- William T. and Clara H. Veazie House
- U.S. National Register of Historic Places
- Location: Southwest of Jerome, Idaho
- Coordinates: 42°40′30″N 114°34′33″W﻿ / ﻿42.67500°N 114.57583°W
- Area: 2.5 acres (1.0 ha)
- Built: 1912; 114 years ago
- Built by: Vipham, Thomas
- MPS: Lava Rock Structures in South Central Idaho TR
- NRHP reference No.: 83002312
- Added to NRHP: September 8, 1983

= William T. and Clara H. Veazie House =

House in Jerome County, Idaho

The William T. and Clara H. Veazie House, near Jerome, Idaho, is a lava rock structure built in 1912. It was listed on the National Register of Historic Places in 1983.

The house was built in 1912 by stonemason Thomas Vipham for farmer William T. and Clara H. Veazie.
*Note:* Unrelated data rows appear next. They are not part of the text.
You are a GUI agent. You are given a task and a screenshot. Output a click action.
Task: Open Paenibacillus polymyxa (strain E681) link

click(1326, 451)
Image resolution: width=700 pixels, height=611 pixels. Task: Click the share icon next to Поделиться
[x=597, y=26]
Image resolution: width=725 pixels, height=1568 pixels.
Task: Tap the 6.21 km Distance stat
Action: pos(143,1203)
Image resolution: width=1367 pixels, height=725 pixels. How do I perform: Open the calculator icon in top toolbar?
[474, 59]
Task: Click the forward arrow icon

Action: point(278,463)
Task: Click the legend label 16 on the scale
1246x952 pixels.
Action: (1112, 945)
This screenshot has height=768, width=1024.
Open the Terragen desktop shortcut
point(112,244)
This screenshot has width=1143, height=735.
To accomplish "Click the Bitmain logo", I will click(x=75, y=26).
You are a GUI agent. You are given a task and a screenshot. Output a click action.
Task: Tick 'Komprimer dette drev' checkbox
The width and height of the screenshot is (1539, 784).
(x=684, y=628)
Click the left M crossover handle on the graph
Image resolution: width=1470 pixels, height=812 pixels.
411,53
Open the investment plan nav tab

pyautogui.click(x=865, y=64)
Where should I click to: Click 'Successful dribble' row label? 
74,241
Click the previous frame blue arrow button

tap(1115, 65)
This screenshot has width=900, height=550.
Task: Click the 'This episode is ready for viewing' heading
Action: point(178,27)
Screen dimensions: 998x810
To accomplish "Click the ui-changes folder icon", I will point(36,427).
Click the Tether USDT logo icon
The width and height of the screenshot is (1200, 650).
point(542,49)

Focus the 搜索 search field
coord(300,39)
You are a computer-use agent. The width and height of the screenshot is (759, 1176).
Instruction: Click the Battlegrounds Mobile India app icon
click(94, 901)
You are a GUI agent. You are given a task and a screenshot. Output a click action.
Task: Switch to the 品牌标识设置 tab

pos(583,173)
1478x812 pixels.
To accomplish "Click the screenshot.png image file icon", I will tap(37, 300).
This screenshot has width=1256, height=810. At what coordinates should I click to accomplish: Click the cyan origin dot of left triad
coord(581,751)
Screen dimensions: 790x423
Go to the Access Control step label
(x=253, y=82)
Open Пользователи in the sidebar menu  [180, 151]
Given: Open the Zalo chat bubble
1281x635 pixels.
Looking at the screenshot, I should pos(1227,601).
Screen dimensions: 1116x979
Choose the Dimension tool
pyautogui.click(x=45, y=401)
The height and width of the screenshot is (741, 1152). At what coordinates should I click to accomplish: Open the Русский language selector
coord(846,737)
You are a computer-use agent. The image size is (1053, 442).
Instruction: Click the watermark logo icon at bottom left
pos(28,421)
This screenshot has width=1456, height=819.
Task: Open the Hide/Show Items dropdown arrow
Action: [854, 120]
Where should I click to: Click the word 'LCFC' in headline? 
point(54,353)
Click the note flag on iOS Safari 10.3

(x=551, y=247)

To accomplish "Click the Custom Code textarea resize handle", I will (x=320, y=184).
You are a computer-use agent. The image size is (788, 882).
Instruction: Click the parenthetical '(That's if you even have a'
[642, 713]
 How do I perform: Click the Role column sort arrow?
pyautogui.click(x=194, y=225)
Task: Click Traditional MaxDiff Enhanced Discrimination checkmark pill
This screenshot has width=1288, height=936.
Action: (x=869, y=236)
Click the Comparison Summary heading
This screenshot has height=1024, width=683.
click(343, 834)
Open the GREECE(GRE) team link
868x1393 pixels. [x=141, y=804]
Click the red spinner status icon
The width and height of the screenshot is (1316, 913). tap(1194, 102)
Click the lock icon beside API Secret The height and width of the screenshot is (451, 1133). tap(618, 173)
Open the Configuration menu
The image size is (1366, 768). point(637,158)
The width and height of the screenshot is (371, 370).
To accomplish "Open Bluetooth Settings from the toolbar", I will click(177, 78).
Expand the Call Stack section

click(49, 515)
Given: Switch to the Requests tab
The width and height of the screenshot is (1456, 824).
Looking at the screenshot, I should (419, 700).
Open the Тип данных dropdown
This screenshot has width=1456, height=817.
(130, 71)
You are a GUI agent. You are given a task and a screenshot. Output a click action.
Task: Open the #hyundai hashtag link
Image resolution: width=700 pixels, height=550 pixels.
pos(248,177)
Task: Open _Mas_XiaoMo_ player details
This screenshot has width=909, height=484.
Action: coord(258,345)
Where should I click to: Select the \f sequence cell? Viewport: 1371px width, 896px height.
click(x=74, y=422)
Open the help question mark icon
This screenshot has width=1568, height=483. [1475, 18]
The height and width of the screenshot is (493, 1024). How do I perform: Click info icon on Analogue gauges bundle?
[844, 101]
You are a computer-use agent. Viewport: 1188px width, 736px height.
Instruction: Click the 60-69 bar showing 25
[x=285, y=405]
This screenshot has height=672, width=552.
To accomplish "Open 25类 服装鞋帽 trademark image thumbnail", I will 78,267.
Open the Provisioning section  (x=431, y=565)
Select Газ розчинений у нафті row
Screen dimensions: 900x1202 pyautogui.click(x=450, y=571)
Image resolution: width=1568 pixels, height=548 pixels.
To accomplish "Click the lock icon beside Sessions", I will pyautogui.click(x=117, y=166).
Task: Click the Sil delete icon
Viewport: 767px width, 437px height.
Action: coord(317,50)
It is a lateral gable house which is one and one half stories tall, approximately 29x45 ft in plan.

It was deemed "architecturally significant as an early example of the use of lava rock for bungalow style houses and for its stone craftsmanship." The nomination states that it "is one of the earliest houses of stone built in Jerome County with features such as the dormer, the inset porch, and massing that place it in the bungalow tradition. At the same time it retains traces of older traditions in its enclosed eaves, flat arches above the windows, and steep roof. It shows excellent craftsmanship."